St. Louis police Chief Sam Dotson thought he'd take it slow — form an exploratory committee, do some polling and, once the noise of the presidential election quieted, go all in on his plans to run for mayor.
Then last week happened. Mayor Francis Slay talked to Dotson on Monday about the chief's plans, waited two days and delivered a kidney punch. Slay bluntly told reporters on Wednesday if Dotson decided to run for mayor, he would ask him to resign.
"I want to be clear to the citizens of St. Louis that I will not condone a part-time police chief," Slay said in a prepared statement. "Chief Dotson should be completely focused on the job he he has. Our city deserves no less. Should Chief Dotson decide to become a candidate for mayor, I expect him to resign, for this City deserves a top crime fighter dedicated to the task 24/7."
Dotson has no plans to resign (under state law, the mayor can only fire him for cause) but he figured his opportunity to announce on his own schedule was blown. He issued his own release within hours, touting himself as a political outsider with inside knowledge of how the city operates and what it needs.

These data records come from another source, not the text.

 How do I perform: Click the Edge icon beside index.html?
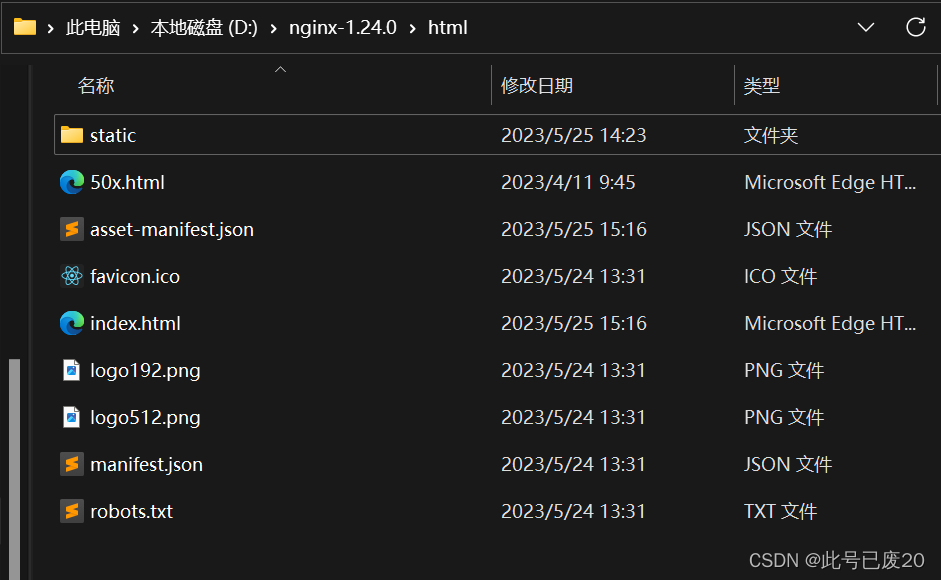pos(70,323)
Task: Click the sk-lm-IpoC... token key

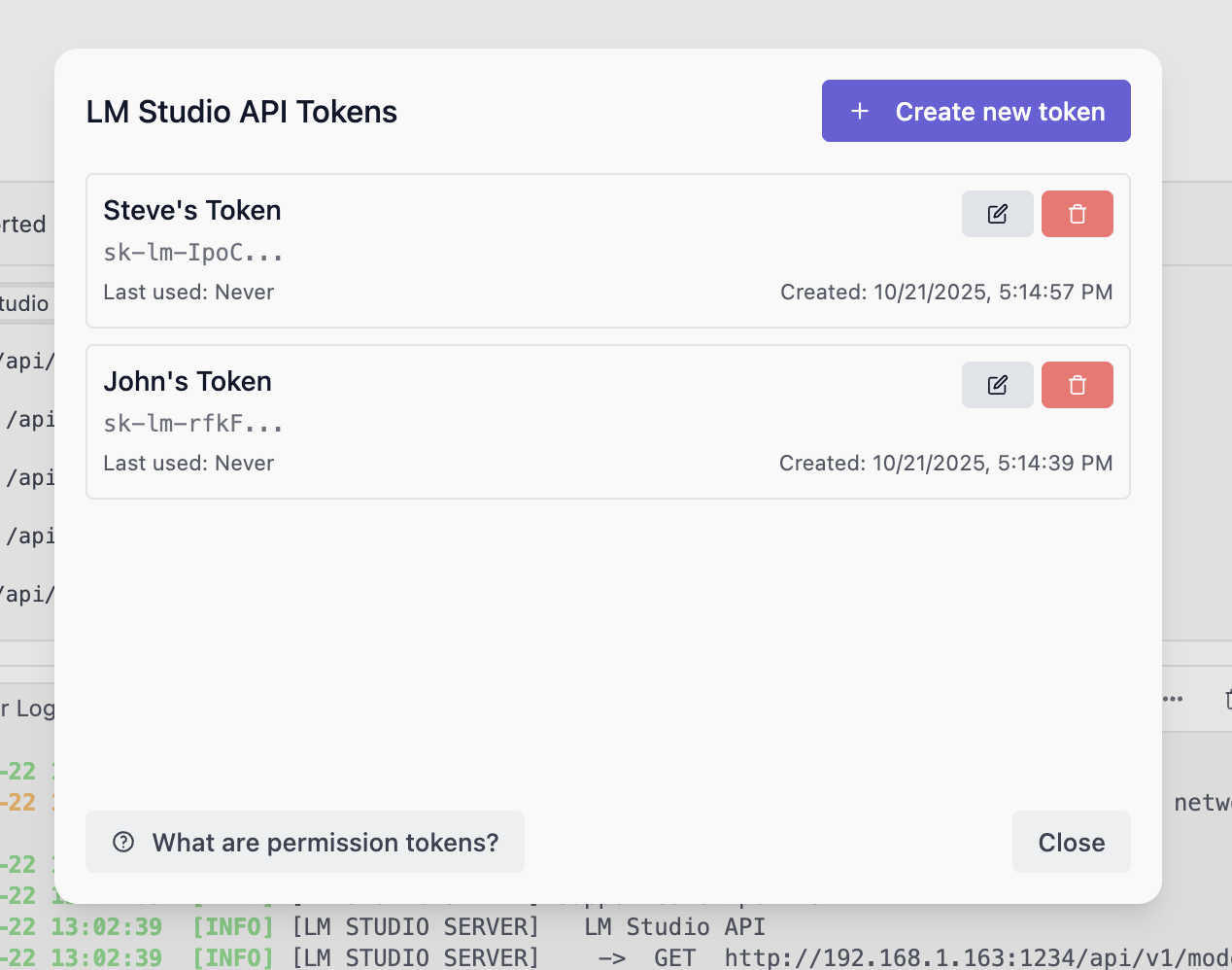Action: (193, 253)
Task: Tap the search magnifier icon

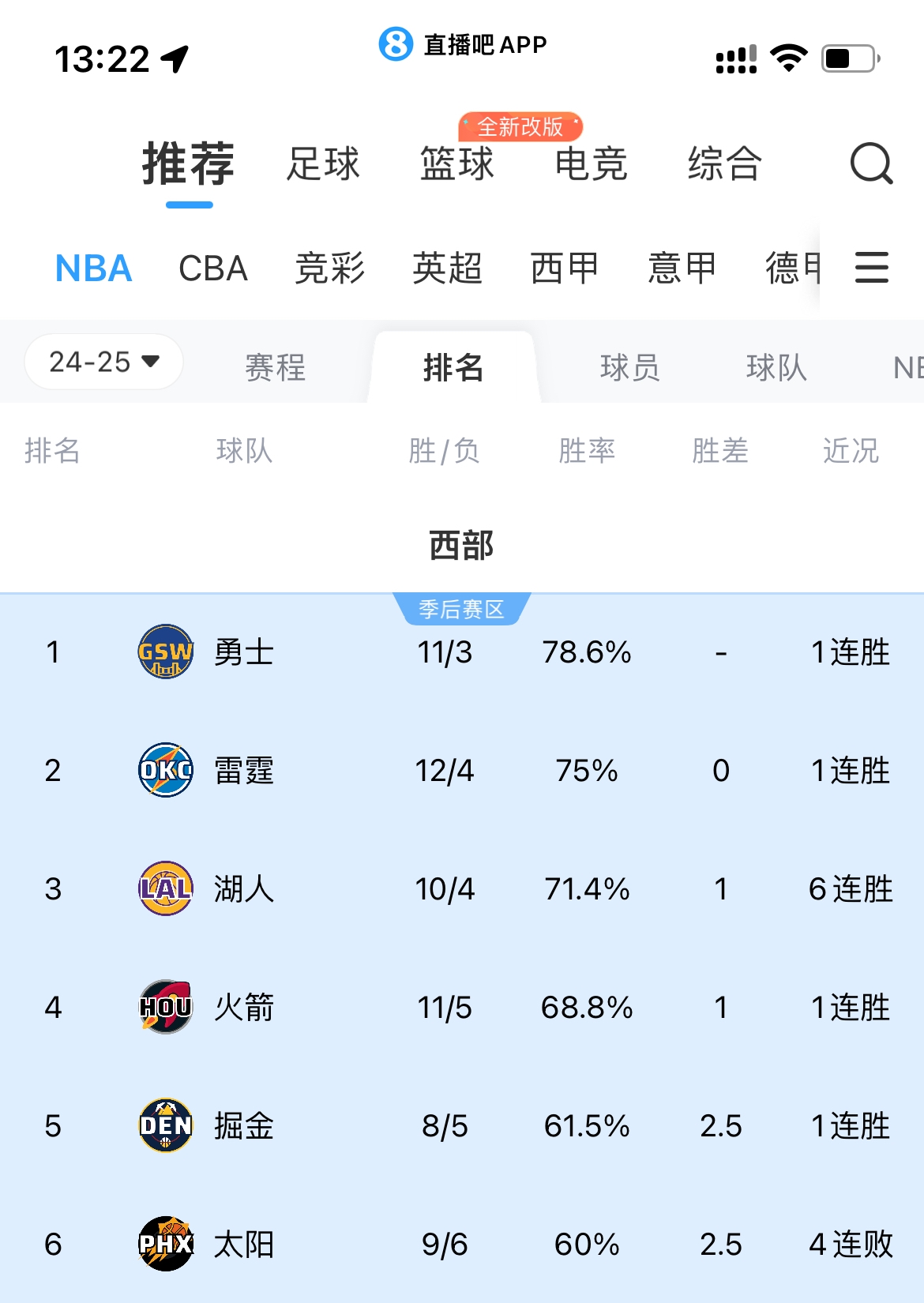Action: coord(871,163)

"I am not a career politician," Dotson wrote. "I have never run for office. But every single day, I lead an elite group of heroes who do the critically important work of going into our neighborhoods and making a difference in the lives of ever day St. Louisans."
Dotson told the Riverfront Times
on Sunday he knew Slay's position from their talk on Monday, but the timing of his statement surprised him. He praised the mayor's work during nearly sixteen years in office, but he disagrees that running for office would turn him into a "part-time police chief."
"We clearly disagree on his position," Dotson says.
The rushed announcement seemed to speed up the entire race as two more heavy hitters made moves of their own during the next 24 hours. Later that evening, Treasurer Tishaura Jones told supporters who'd launched a #drafttishaura campaign on Twitter that she had filed her initial campaign paperwork. Alderman Antonio French, a frequent sparring partner of both Slay and Dotson, began the next day with a Twitter post, announcing "I'm in."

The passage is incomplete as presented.